7. For what it’s worth, just so you know I have not come up with something novel – in my take on these truths – – I’m pretty confident that I’m in decent company with the likes of: John MacArthur; Chuck Swindoll; Tony Evans; Chip Ingram; George Whitefield; Jonathan Edwards; John Piper; R.C. Sproul; Joseph Stowell; Greg Parsons; David Jeremiah, Charles Spurgeon, John Owen, William Wilberforce, and I’m pretty sure Dennis Peacocke and Jim Hamann are with me on this, but I intend to ask them to be sure; John Piper has written and spoken quite extensively about this doctrine. Here is his website if you want to read more: www.desiringgod.org.

8. Finally one of the things that has helped me embrace this doctrine of predestination is the oft repeated emphasis in scripture of the fact that our salvation is not of us, but of God. Vs. 4-10 of Ephesians ch. 2 just jumps out after 3 verses detailing our depravity and helpless lostness by saying, “But God, being rich in mercy, because of His great love with which He loved us, even when we were dead in our transgressions, made us alive together with Christ (by grace you have been saved), and raised us up with Him, and seated us with Him in the heavenly places in Christ Jesus, so that in the ages to come He might show the surpassing riches of His grace in kindness toward us in Christ Jesus. For by grace you have been saved through faith; and that not of yourselves, it is the gift of God; not as a result of works, so that no one may boast.

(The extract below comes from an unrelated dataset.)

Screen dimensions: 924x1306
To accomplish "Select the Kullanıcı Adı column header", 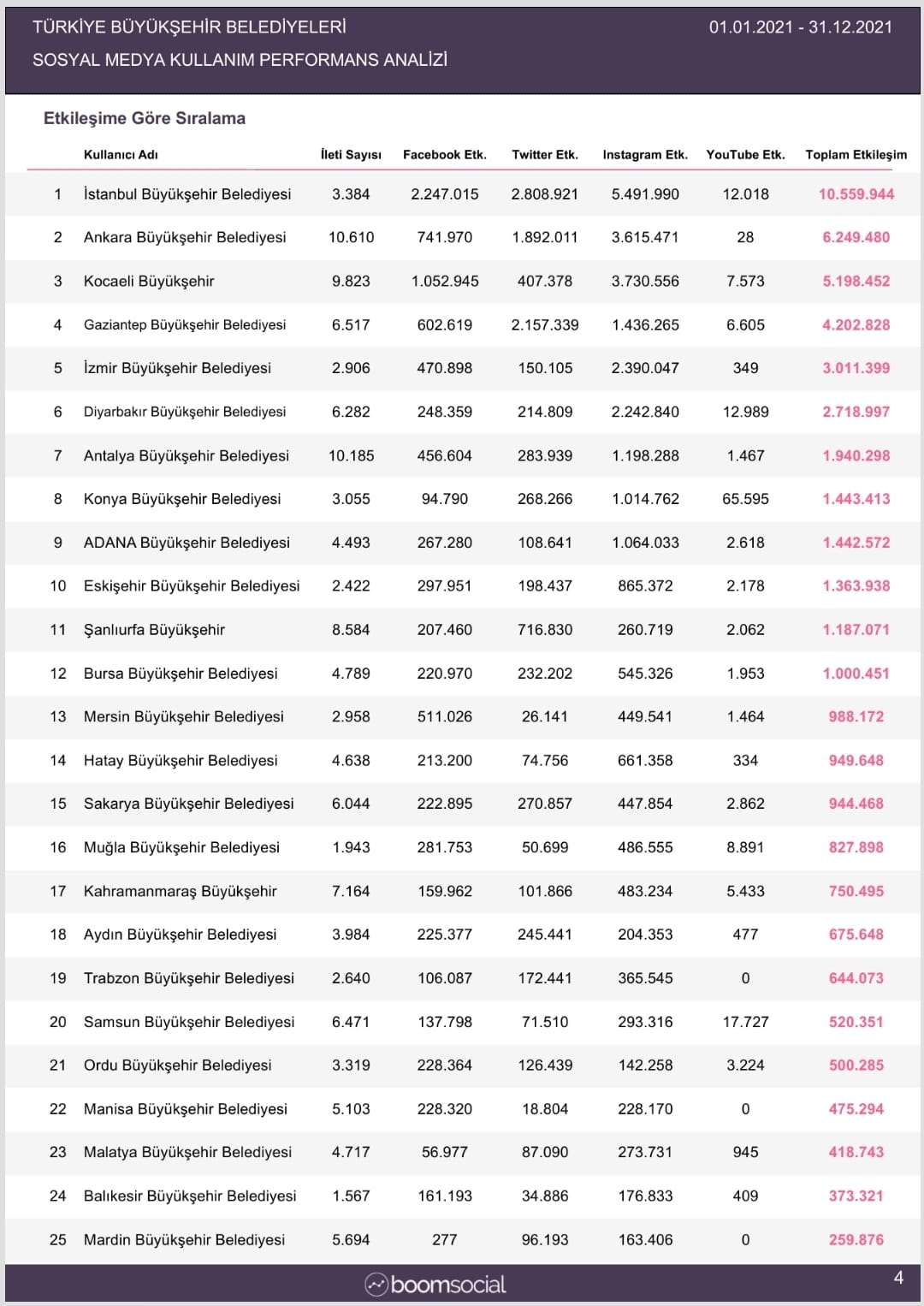I will click(121, 155).
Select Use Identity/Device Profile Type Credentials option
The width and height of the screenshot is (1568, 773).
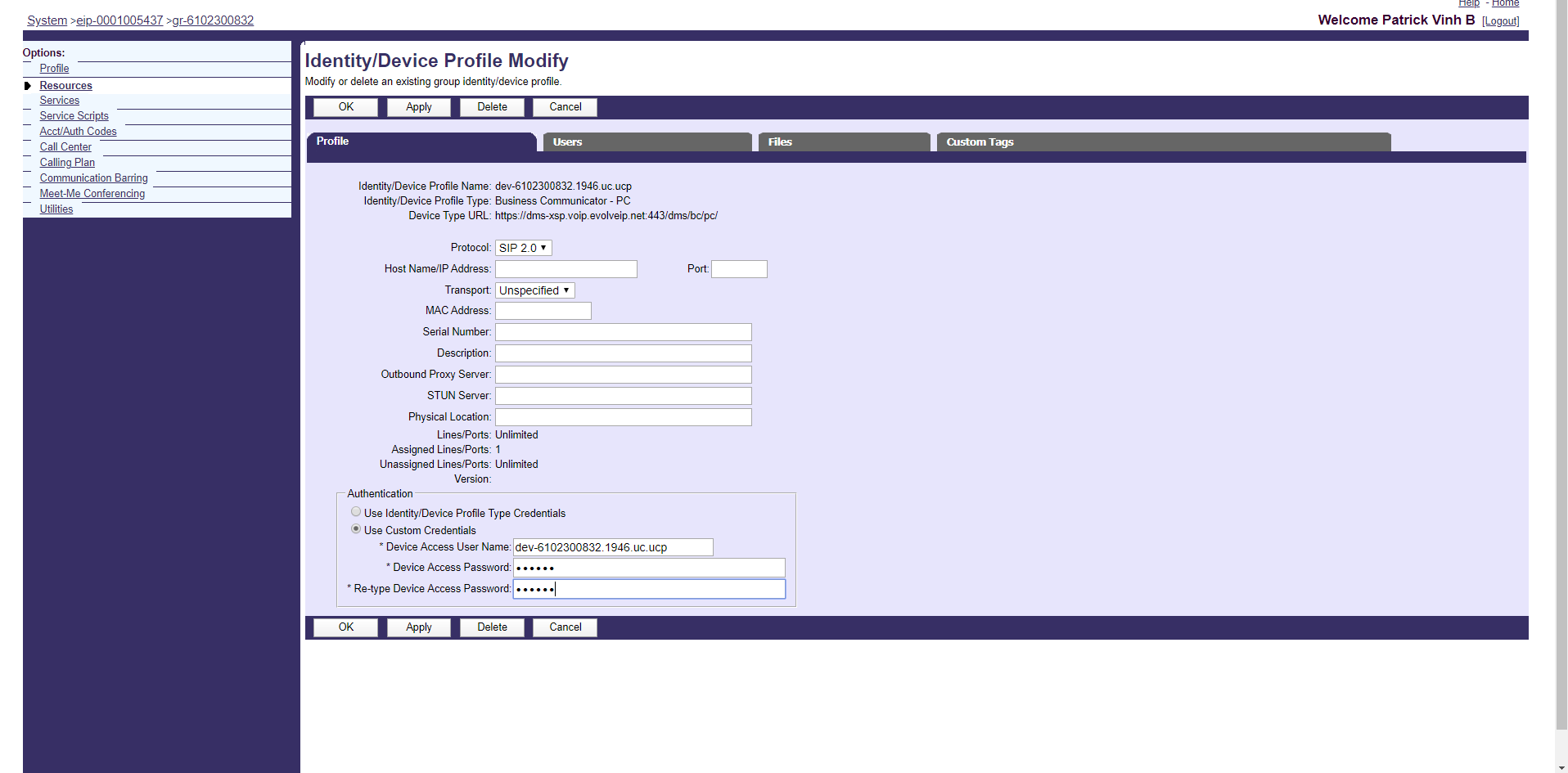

For we are His workmanship, created in Christ Jesus for good works, which God prepared beforehand so that we would walk in them.” (see also Titus 3:5-7).

Even after we are saved, we have a strong tendency to want to take credit for our salvation; or to not want to give God all the credit He is due. Spiritual pride is a pitfall we all are subject to; and one of the ways it is meant to be guarded against is by constantly reminding ourselves of what God has done for us in Christ; and where we would be had He not taken the initiative that He did.